Over half (59%) had high levels of PA; 16% had no MVPA; 10% had low PA; and 15% had medium PA.
“Participants who were younger, women, thinner, faced less socioeconomic deprivation, had higher vegetable and fruit intakes, sat less, had no mental health issues, never smoked, were employed in non-shift work, drank less alcohol and had more PA, tended to have healthier sleep scores,” the authors report.
After adjusting for confounders and PA levels, poor and intermediate sleep were associated with higher mortality risks, compared to healthy sleep:
Mortality | Poor sleep HR (95% CI) | Intermediate sleep HR (95% CI) |
---|---|---|
All-cause | 1.23 (1.13 – 1.34) | 1.05 (1.02 – 1.09) |
Total CVD | 1.39 (1.19 – 1.62) | 1.09 (1.03 – 1.17) |
Poor sleep was associated with ischemic stroke (HR, 1.94 [1.29 – 2.94]); intermediate sleep was associated with CHD (HR, 1.16 [1.06 – 1.27]).
Compared with participants who had a high level of PA, those with lower PA levels were at incrementally higher risk for all-cause mortality after adjusting for confounders.
Medium PA | Low PA | No MVPA |
---|---|---|
1.05 (1.01 – 1.10) | 1.08 (1.02 – 1.14) | 1.25 (1.20 – 1.31) |
Participants with no MVPA were also at higher risk for all the other conditions except for hemorrhagic stroke:
Total CVD | 1.31 (1.21 – 1.42) |
Total cancer | 1.16 (1.10 – 1.23) |
CHD | 1.35 (1.21 – 1.52) |
Ischemic stroke | 1.38 (1.07 – 1.77) |
Lung cancer | 1.35 (1.19 – 1.53) |
Participants with the poorest sleep quality who also exercised the least were at the greatest risk for adverse outcomes (other than hemorrhagic stroke), compared to those with high PA plus good sleep:
Medium PA | Low PA | No MVPA |
---|---|---|
1.05 (1.01 – 1.10) | 1.08 (1.02 – 1.14) | 1.25 (1.20 – 1.31) |
“The detrimental associations of poor sleep with all-cause and cause-specific mortality risks are exacerbated by low PA, suggesting likely synergistic effects,” the authors write.

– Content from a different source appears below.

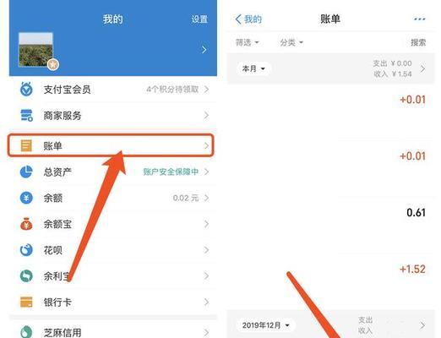The width and height of the screenshot is (441, 338).
Task: Open the 2019年12月 month dropdown
Action: [265, 325]
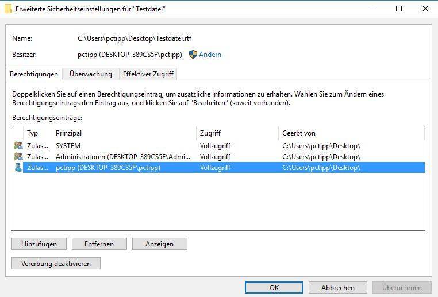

“By ‘synergistic effects,’ we mean that physical inactivity amplified the health risks of poor sleep in a way that the combined mortality risk from physical inactivity and poor sleep was larger than the sum of the independent risks of por sleep alone plus physical inactivity alone,” said Stamatakis explained.
“Win-Win”
Commenting for Medscape Medical News, Nitun Verma, MD, a spokesperson of the American Academy of Sleep Medicine, said that although the study is associational and did not evaluate causality, it nevertheless “adds to the body of research linking healthy sleep and physical activity with improved health.”
Verma, a sleep physician at AC Wellness, Cupertino, California, who was not involved with the study, said it “reinforces the importance for clinicians to consider both the sleep health and physical activity of all patients in primary care.”
Stamatakis agreed.
“By adding a physical activity prescription to a sleep disorder treatment plan, clinicians will assist patients to enjoy the multitude of direct health benefits of an active lifestyle, improve their sleep patterns and, as our new study shows, may even mitigate some of the health risks that come from poor sleep. Investing in physical activity is a win-win all around investment for clinicians and public alike,” he said.
Stamatakis’ work was funded by a fellowship from the National Health and Medical Research Council. His coauthors and Verma have disclosed no relevant financial relationships.